What the exercise asks:
Could you print exactly the lines from the one that contains "You are a GUI" to the end of the data, both ends included, and nothing else? Skip the pictures.

——————

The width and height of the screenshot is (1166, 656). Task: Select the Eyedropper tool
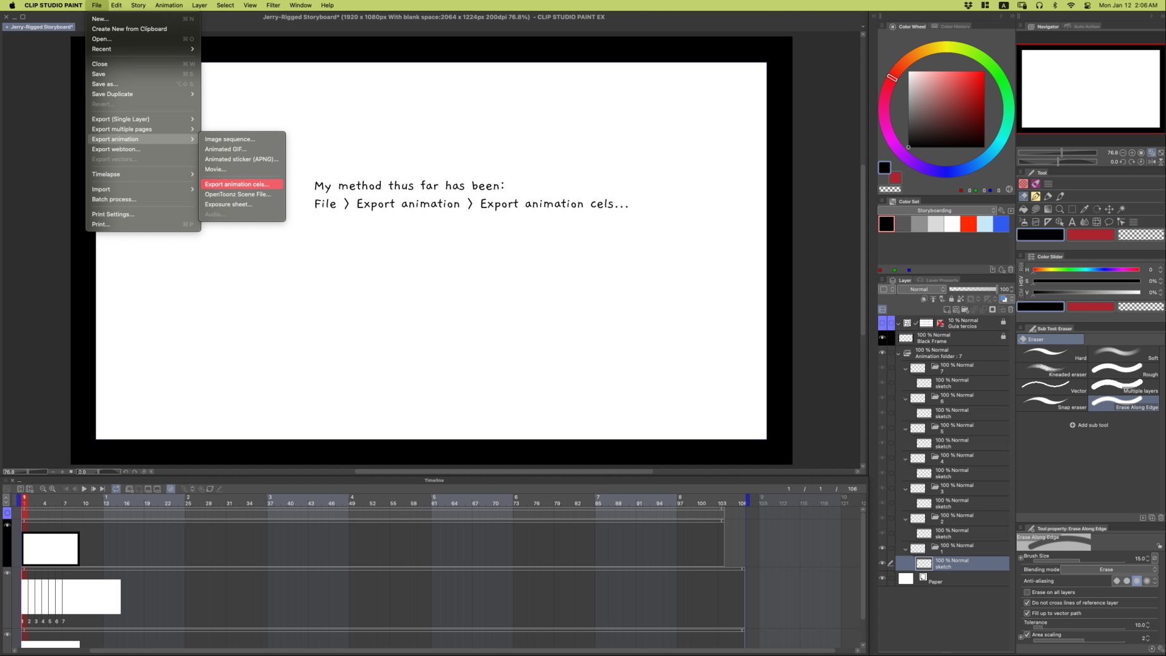tap(1084, 209)
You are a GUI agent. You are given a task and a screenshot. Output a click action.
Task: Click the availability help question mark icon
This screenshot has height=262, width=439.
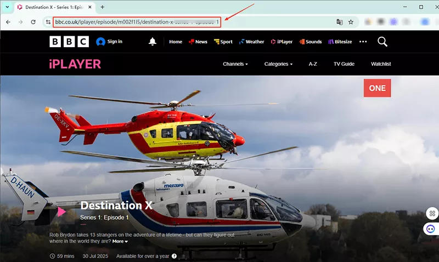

——————

Exercise response:
You are a GUI agent. You are given a task and a screenshot. Output a click action.
Task: Click the availability help question mark icon
This screenshot has height=262, width=439.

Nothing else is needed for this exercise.